Além de arrumar a casa para benefício dos empresários nacionais, mais do que nunca o país precisa mostrar que é um bom anfitrião para o estabelecimento de investidores estrangeiros. Assim, ganham destaque algumas alterações normativas trazidas pela Lei 14.195/2021 no que diz respeito especificamente à facilitação de abertura de empresas:
Nome empresarial:
- A plataforma de registro de comércio deve possuir ferramenta que permita a verificação instantânea de conflito da denominação escolhida com aquelas já registradas (art. 11, II, Lei 11.598/2007), evitando que o empresário aguarde a verificação por um servidor do órgão de registro e contribuindo para que os arquivamentos sejam cada vez mais instantâneos;
- Poderá o CNPJ ser usado como nome empresarial, seguido da partícula identificadora do tipo societário (art. 35-A, Lei 8.934/1994). Embora já se discuta a razão de ser de tal dispositivo, a opção pelo CNPJ como nome pode acelerar o registro em situações nas quais o empresário não o tenha escolhido ou tenha encontrado conflito com outro existente, fazendo a alteração futuramente, se desejar;
- Além disso, se antes era necessário designar o objeto social na denominação das sociedades anônimas, agora tal menção é facultativa (art. 1.160, Código Civil).
Unificação dos cadastros:
- No processo de registro de empresários, apenas o CNPJ pode ser exigido como número de identificação. Os demais entes federativos deverão adaptar seus sistemas, de modo que o CNPJ seja o único identificado cadastral (art. 11-A, I e §1º, Lei 11.598/2007);
- Todas as coletas de informações necessárias ao registro, inclusive no CNPJ, emissão de licenças e alvarás para o funcionamento do empresário ou pessoa jurídica, devem ser feitas apenas no sistema responsável pela integração (art. 11-A, III, Lei 11.598/2007). Tal alteração contribuirá também para a atividade de advogados e contadores que precisarão conhecer apenas um sistema de registro, ao invés de percorrer inúmeros, com o preenchimento de extensos formulários e a entrega repetida das mesmas informações;
- O pagamento das taxas e preços públicos envolvidos no processo de registro e legalização de empresas também deverá ser unificado e online (art. 11, VII, Lei 11.598/2007).

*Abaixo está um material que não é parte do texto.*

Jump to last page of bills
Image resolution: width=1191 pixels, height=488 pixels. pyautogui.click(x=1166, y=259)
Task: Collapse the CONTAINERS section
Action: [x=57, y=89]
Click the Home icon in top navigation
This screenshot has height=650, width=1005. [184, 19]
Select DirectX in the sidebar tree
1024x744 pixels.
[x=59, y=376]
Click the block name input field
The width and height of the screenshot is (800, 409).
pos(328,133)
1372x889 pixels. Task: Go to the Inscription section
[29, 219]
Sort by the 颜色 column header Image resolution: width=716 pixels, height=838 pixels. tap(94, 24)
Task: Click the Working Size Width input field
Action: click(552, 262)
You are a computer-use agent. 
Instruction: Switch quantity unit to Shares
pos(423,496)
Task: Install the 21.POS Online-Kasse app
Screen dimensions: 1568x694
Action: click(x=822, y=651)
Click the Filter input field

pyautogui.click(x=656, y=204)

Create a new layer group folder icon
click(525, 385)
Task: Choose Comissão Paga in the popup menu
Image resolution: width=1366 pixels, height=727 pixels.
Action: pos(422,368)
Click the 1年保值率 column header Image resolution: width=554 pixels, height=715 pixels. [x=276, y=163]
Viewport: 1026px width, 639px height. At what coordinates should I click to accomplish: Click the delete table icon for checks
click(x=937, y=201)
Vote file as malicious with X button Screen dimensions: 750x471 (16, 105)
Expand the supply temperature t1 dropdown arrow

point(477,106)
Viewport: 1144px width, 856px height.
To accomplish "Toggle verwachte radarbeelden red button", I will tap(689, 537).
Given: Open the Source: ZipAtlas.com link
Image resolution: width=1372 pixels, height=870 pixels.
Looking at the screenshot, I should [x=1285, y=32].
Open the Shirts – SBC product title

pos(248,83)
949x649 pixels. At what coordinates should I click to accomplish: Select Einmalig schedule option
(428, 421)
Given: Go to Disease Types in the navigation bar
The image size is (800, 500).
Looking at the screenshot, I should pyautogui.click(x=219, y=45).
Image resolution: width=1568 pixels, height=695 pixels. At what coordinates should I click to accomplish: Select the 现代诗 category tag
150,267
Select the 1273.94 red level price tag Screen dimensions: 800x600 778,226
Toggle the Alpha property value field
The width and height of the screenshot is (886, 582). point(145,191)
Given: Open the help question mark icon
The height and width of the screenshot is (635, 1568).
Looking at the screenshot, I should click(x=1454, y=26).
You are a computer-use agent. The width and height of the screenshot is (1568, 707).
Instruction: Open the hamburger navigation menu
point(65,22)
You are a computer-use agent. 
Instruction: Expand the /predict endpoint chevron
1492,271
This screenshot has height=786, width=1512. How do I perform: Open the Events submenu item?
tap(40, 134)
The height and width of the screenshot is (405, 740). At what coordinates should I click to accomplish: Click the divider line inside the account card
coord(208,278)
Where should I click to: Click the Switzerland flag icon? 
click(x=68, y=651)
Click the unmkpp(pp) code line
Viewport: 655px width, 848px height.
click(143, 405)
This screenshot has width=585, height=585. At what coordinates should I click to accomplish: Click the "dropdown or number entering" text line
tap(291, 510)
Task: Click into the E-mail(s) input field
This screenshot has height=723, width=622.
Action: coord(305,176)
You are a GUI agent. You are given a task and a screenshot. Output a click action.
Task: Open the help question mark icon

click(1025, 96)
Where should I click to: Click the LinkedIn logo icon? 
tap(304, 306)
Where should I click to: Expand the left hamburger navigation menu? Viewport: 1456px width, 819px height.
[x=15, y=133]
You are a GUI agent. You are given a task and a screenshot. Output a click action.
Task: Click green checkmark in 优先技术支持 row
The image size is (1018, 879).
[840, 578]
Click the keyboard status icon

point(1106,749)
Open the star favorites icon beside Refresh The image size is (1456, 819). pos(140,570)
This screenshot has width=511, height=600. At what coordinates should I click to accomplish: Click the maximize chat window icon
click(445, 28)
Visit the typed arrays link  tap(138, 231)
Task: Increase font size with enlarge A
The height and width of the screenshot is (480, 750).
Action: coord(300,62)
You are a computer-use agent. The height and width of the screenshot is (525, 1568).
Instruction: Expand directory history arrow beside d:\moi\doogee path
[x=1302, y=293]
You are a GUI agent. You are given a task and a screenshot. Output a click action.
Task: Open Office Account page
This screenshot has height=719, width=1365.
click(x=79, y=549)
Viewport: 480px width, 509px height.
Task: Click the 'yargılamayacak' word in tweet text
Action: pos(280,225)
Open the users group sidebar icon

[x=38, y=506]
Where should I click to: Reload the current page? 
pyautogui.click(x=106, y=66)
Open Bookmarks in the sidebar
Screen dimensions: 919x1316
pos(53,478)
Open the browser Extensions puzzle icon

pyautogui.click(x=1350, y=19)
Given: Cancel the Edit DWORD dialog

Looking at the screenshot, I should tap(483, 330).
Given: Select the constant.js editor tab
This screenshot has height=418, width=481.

Estabelecimento comercial:
- Constituído pelo conjunto de bens e serviços que o empresário reúne e organiza para o exercício da empresa, o estabelecimento comercial por muito tempo foi confundido com o ponto comercial. Este corresponde ao local onde a atividade é exercida e agora pode ser tanto físico, como virtual (art. 1.142, §1º, Código Civil). Embora muitas empresas atuem virtualmente há muito tempo, eram obrigadas a custear escritórios físicos para fins de registro. Com a alteração trazida pela lei, podem usar o endereço do empresário individual ou de um dos sócios da sociedade empresária, conforme o caso (art. 1.142, §2º), para arquivar os atos constitutivos.